Prank comedy is reborn in 'Nirvanna the Band the Show'

Prank comedy gets a new lease on life with a show where anything can happen – and most of it really did.

Nirvanna the Band the Show

Matt Johnson and Jay McCarrol in 'Nirvanna the Band the Show'. Source: SBS

We all think we know how prank comedy works. That's a problem, because a big part of comedy is surprise – if you know what’s coming, there’s a whole lot less to laugh at.
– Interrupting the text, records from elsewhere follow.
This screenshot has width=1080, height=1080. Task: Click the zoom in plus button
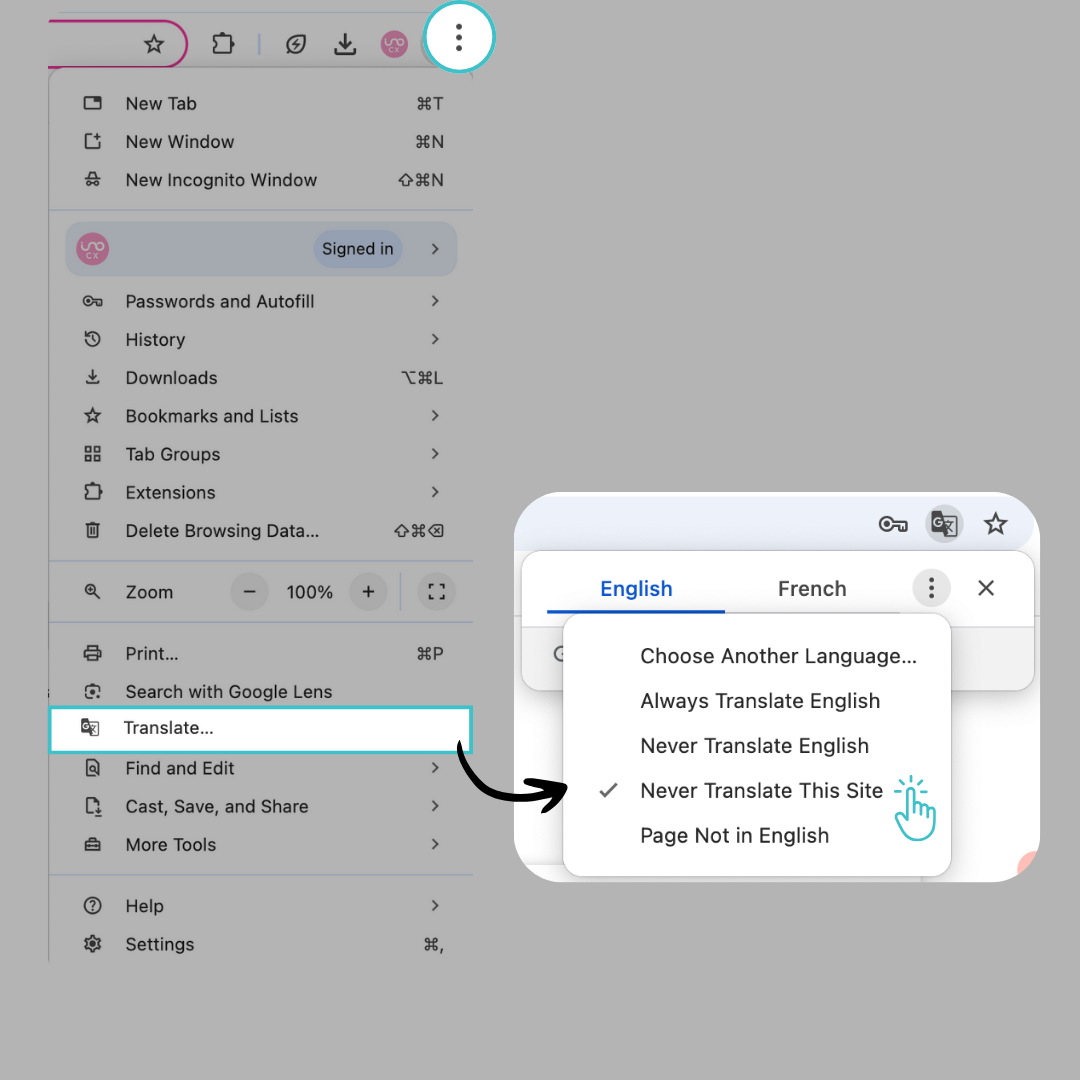coord(368,592)
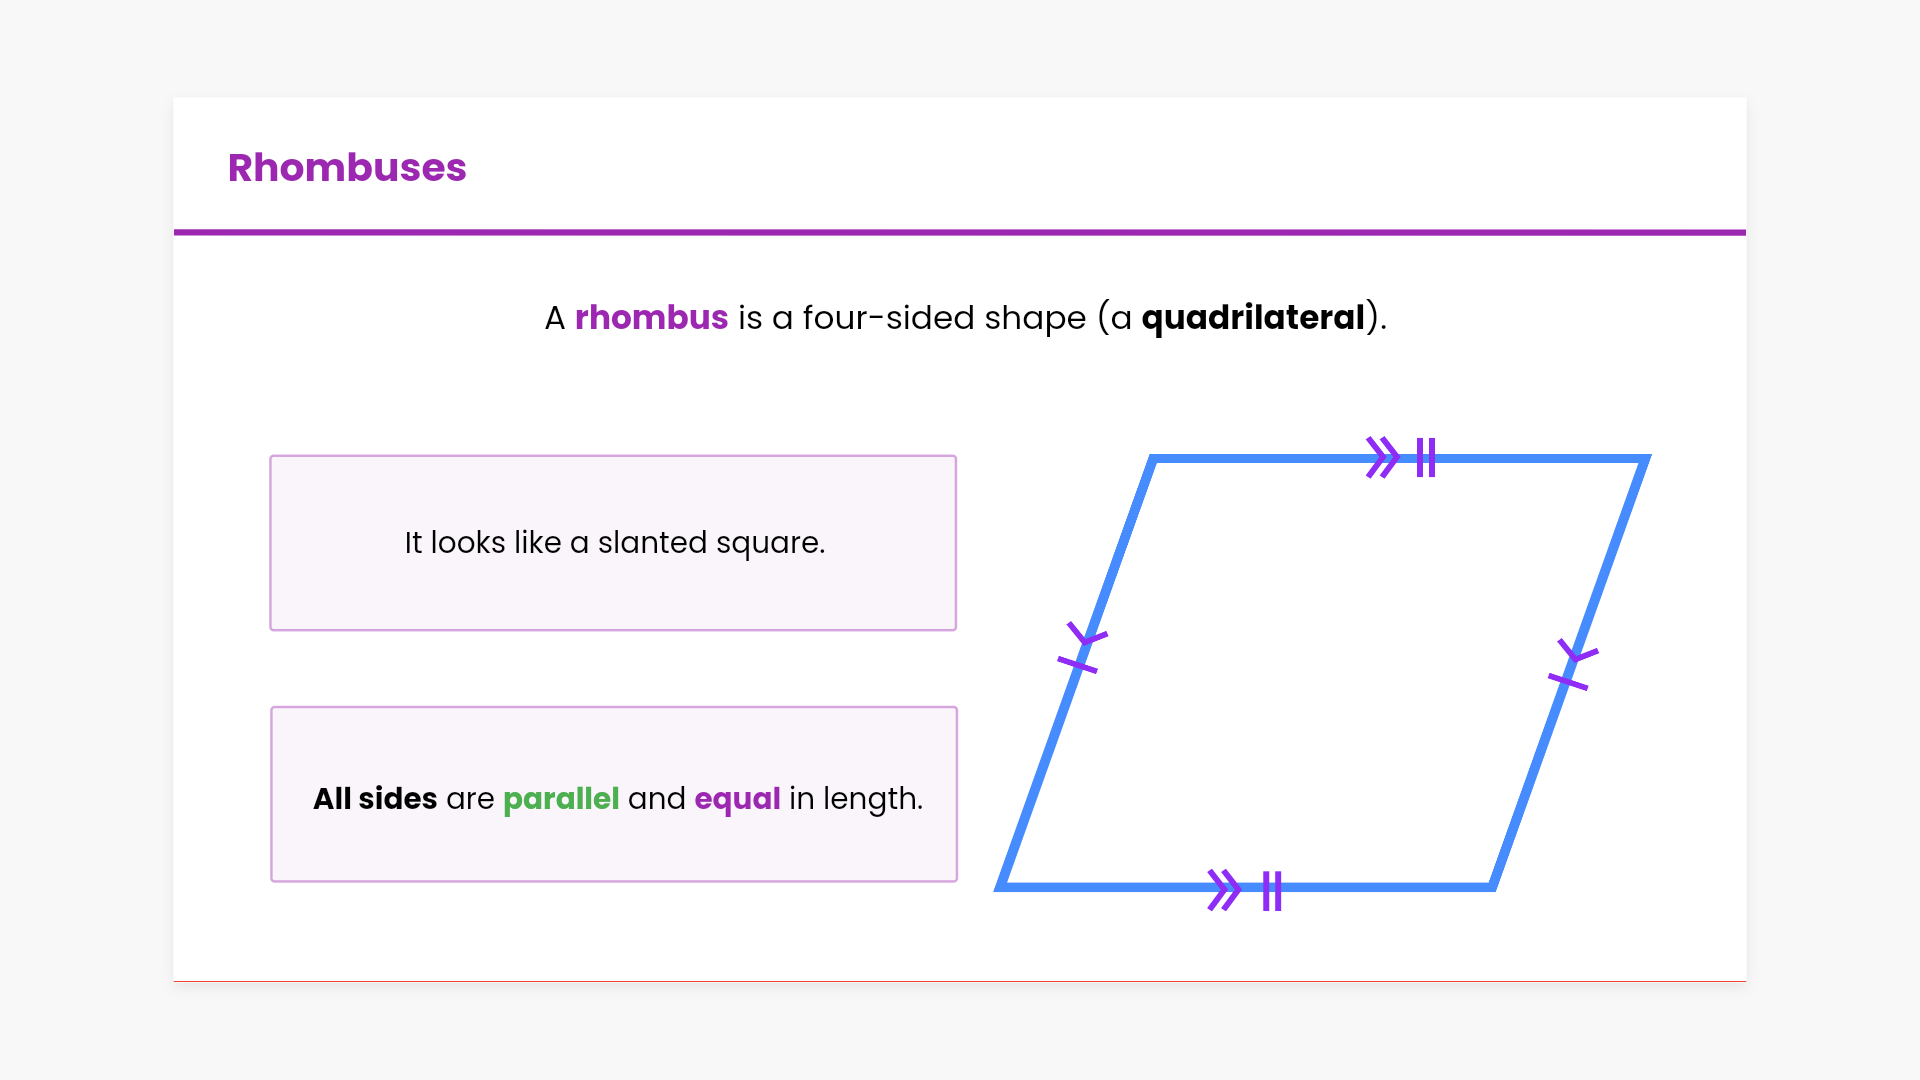Click the words "four-sided shape" in the definition
This screenshot has width=1920, height=1080.
[x=944, y=318]
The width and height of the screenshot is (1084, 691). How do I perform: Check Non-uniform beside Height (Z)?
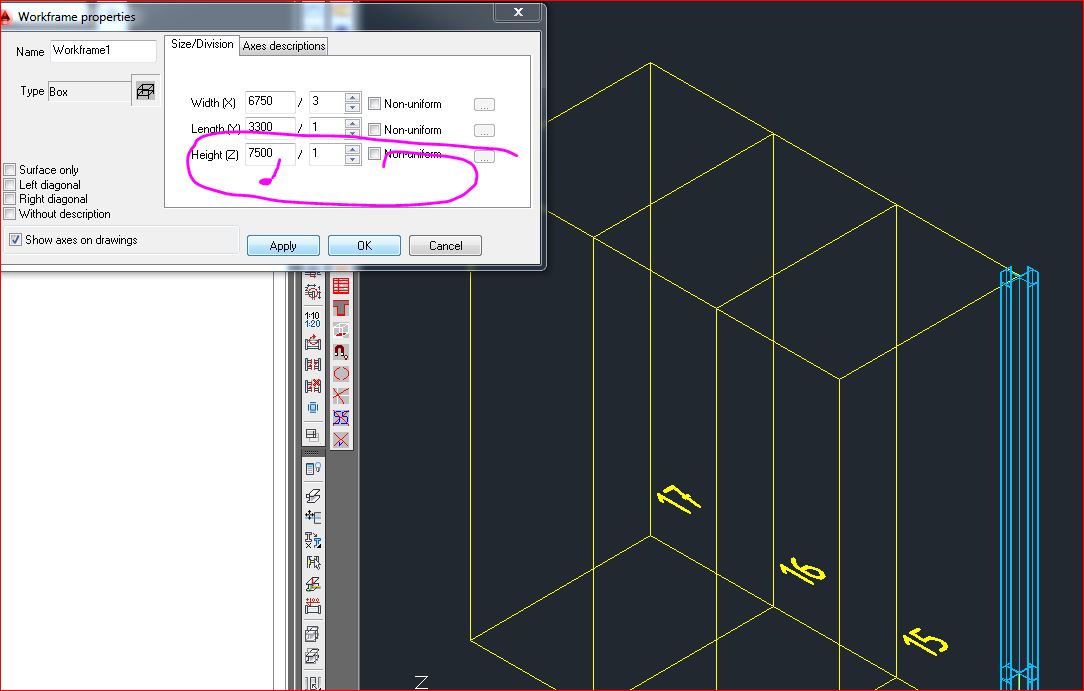tap(374, 154)
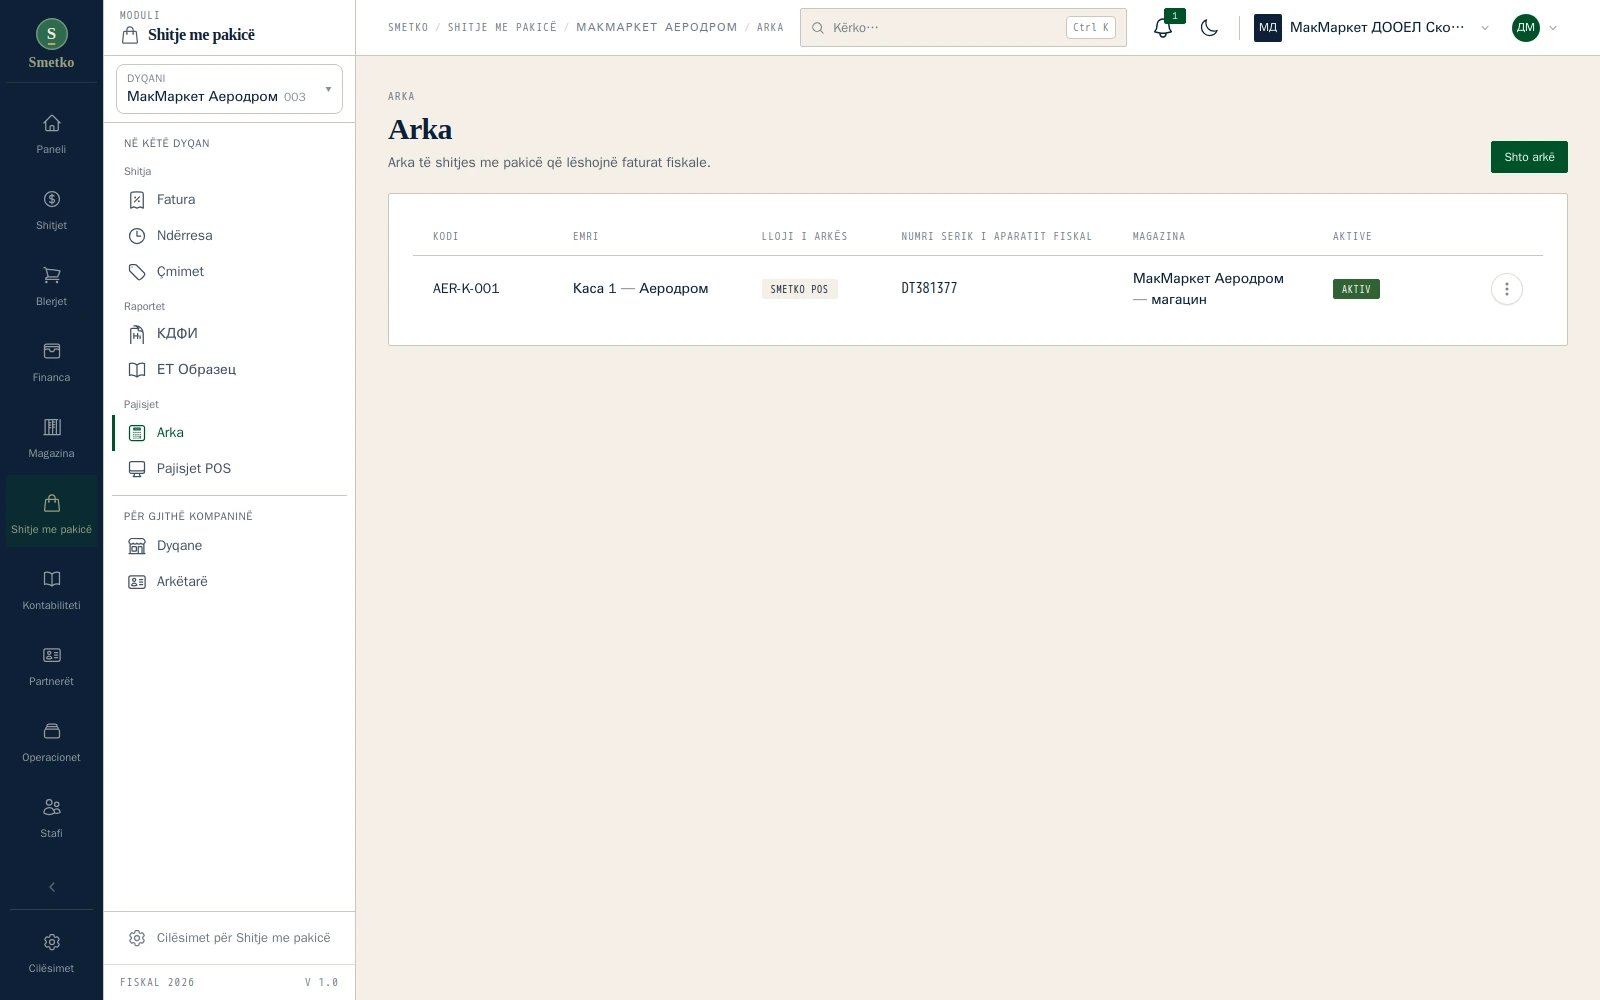Image resolution: width=1600 pixels, height=1000 pixels.
Task: Click the Shto arkë button
Action: [x=1529, y=157]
Shows like Jackass got a lot of laughs out of stunts, as well as featuring Spike Jonze going out and doing crazy things while made up to look like an old man (see also the movie-length version, Bad Grandpa). Then, Sacha Baron Cohen took his pranking of interview subjects as Ali G to a whole new level in Borat, but after that, prank comedy largely stalled.

Aside from shows like Nathan For You, which turned the pranks back onto the host, what was next? Here’s a clue: if you think prank comedy has nowhere to go, you really need to see Nirvanna the Band the Show.

The brainchild of Canadian comedians Matt Johnson and Jay McCarrol, the duo behind low budget films The Dirties and Operation Avalanche, Nirvanna the Band the Show (which has literally nothing to do with Nirvana the band, Kurt Cobain, '90s grunge or flannel shirts) began as an early web series project by the pair. Now a half-hour sitcom from SBS VICELAND, it’s about a pair of friends – conveniently named Matt and Jay – who share both a Toronto apartment and a passionate desire to play a gig at The Rivoli, a local concert hall that’s a big deal for local musos.

The fact they show zero interest in actually playing musical instruments and are basically a band in name only is, to them, completely beside the point. They have a dream, the dream involves fame, and they’ll stop at nothing to achieve it.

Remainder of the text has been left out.